%%

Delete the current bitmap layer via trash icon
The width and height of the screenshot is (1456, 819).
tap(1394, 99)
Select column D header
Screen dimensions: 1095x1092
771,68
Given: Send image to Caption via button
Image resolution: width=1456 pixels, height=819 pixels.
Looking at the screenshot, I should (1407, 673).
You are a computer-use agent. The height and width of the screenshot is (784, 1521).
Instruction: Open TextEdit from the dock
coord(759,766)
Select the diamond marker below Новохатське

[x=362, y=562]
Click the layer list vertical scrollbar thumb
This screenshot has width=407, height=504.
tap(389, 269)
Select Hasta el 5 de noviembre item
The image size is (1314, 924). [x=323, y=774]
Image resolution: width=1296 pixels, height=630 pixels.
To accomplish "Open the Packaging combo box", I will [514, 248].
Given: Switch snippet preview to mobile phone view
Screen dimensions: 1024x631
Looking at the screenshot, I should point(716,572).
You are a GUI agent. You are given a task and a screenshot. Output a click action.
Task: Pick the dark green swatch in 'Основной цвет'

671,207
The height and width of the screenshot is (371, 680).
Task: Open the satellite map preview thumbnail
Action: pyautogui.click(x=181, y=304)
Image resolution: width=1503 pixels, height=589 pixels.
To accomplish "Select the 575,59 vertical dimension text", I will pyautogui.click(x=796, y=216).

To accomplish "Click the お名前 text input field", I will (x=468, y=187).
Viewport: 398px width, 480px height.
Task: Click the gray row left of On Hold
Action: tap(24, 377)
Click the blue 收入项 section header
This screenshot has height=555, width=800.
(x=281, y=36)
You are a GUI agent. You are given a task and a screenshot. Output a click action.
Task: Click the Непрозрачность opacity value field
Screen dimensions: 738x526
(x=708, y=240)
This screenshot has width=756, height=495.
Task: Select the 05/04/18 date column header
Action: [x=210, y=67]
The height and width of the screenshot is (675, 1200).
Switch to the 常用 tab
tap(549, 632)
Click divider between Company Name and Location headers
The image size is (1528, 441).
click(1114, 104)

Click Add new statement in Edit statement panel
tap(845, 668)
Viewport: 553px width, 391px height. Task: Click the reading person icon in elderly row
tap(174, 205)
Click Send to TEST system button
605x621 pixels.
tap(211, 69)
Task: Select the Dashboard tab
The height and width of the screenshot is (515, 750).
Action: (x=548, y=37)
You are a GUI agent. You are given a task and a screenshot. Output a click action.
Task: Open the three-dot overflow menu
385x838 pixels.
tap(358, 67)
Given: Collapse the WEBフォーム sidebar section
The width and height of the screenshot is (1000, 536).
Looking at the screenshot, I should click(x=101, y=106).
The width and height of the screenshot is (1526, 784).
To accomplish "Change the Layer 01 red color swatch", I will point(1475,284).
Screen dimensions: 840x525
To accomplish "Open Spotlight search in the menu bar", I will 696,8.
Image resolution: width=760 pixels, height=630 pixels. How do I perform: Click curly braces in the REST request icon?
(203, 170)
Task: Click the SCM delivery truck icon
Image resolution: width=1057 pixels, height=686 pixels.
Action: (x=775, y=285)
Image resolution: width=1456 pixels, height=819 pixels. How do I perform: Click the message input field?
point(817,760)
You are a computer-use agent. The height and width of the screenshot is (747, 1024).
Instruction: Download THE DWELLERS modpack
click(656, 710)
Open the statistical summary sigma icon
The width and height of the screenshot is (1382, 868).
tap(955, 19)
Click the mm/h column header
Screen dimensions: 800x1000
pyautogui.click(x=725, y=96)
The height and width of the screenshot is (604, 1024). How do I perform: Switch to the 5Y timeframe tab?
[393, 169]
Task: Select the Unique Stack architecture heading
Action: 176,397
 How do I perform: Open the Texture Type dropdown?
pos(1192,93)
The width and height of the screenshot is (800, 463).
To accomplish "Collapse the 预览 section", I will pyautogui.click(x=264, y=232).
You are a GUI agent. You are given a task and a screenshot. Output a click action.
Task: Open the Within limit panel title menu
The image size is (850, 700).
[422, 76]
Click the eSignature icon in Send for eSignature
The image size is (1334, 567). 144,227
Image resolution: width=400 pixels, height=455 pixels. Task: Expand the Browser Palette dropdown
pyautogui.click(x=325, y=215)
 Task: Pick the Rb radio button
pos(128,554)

%%

» **Problem to solve**
Rewrite all the items above, swapping "Image resolution" for "Screen resolution" wherever it occurs and leaving everything else unchanged.

» **Written answer**
Delete the current bitmap layer via trash icon
The width and height of the screenshot is (1456, 819).
tap(1394, 99)
Select column D header
Screen dimensions: 1095x1092
771,68
Given: Send image to Caption via button
Screen resolution: width=1456 pixels, height=819 pixels.
Looking at the screenshot, I should (1407, 673).
You are a computer-use agent. The height and width of the screenshot is (784, 1521).
Instruction: Open TextEdit from the dock
coord(759,766)
Select the diamond marker below Новохатське

[x=362, y=562]
Click the layer list vertical scrollbar thumb
This screenshot has width=407, height=504.
tap(389, 269)
Select Hasta el 5 de noviembre item
The image size is (1314, 924). [x=323, y=774]
Screen resolution: width=1296 pixels, height=630 pixels.
To accomplish "Open the Packaging combo box", I will [514, 248].
Given: Switch snippet preview to mobile phone view
Screen dimensions: 1024x631
Looking at the screenshot, I should point(716,572).
You are a GUI agent. You are given a task and a screenshot. Output a click action.
Task: Pick the dark green swatch in 'Основной цвет'

671,207
The height and width of the screenshot is (371, 680).
Task: Open the satellite map preview thumbnail
Action: pyautogui.click(x=181, y=304)
Screen resolution: width=1503 pixels, height=589 pixels.
To accomplish "Select the 575,59 vertical dimension text", I will pyautogui.click(x=796, y=216).

To accomplish "Click the お名前 text input field", I will (x=468, y=187).
Viewport: 398px width, 480px height.
Task: Click the gray row left of On Hold
Action: tap(24, 377)
Click the blue 收入项 section header
This screenshot has height=555, width=800.
(x=281, y=36)
You are a GUI agent. You are given a task and a screenshot. Output a click action.
Task: Click the Непрозрачность opacity value field
Screen dimensions: 738x526
(x=708, y=240)
This screenshot has width=756, height=495.
Task: Select the 05/04/18 date column header
Action: [x=210, y=67]
The height and width of the screenshot is (675, 1200).
Switch to the 常用 tab
tap(549, 632)
Click divider between Company Name and Location headers
The image size is (1528, 441).
click(1114, 104)

Click Add new statement in Edit statement panel
tap(845, 668)
Viewport: 553px width, 391px height. Task: Click the reading person icon in elderly row
tap(174, 205)
Click Send to TEST system button
605x621 pixels.
tap(211, 69)
Task: Select the Dashboard tab
The height and width of the screenshot is (515, 750).
Action: (x=548, y=37)
You are a GUI agent. You are given a task and a screenshot. Output a click action.
Task: Open the three-dot overflow menu
385x838 pixels.
tap(358, 67)
Given: Collapse the WEBフォーム sidebar section
The width and height of the screenshot is (1000, 536).
Looking at the screenshot, I should click(x=101, y=106).
The width and height of the screenshot is (1526, 784).
To accomplish "Change the Layer 01 red color swatch", I will point(1475,284).
Screen dimensions: 840x525
To accomplish "Open Spotlight search in the menu bar", I will 696,8.
Screen resolution: width=760 pixels, height=630 pixels. How do I perform: Click curly braces in the REST request icon?
(203, 170)
Task: Click the SCM delivery truck icon
Screen resolution: width=1057 pixels, height=686 pixels.
Action: (x=775, y=285)
Screen resolution: width=1456 pixels, height=819 pixels. How do I perform: Click the message input field?
point(817,760)
You are a computer-use agent. The height and width of the screenshot is (747, 1024).
Instruction: Download THE DWELLERS modpack
click(656, 710)
Open the statistical summary sigma icon
The width and height of the screenshot is (1382, 868).
tap(955, 19)
Click the mm/h column header
Screen dimensions: 800x1000
pyautogui.click(x=725, y=96)
The height and width of the screenshot is (604, 1024). How do I perform: Switch to the 5Y timeframe tab?
[393, 169]
Task: Select the Unique Stack architecture heading
Action: 176,397
 How do I perform: Open the Texture Type dropdown?
pos(1192,93)
The width and height of the screenshot is (800, 463).
To accomplish "Collapse the 预览 section", I will pyautogui.click(x=264, y=232).
You are a GUI agent. You are given a task and a screenshot. Output a click action.
Task: Open the Within limit panel title menu
The image size is (850, 700).
[422, 76]
Click the eSignature icon in Send for eSignature
The image size is (1334, 567). 144,227
Screen resolution: width=400 pixels, height=455 pixels. Task: Expand the Browser Palette dropdown
pyautogui.click(x=325, y=215)
 Task: Pick the Rb radio button
pos(128,554)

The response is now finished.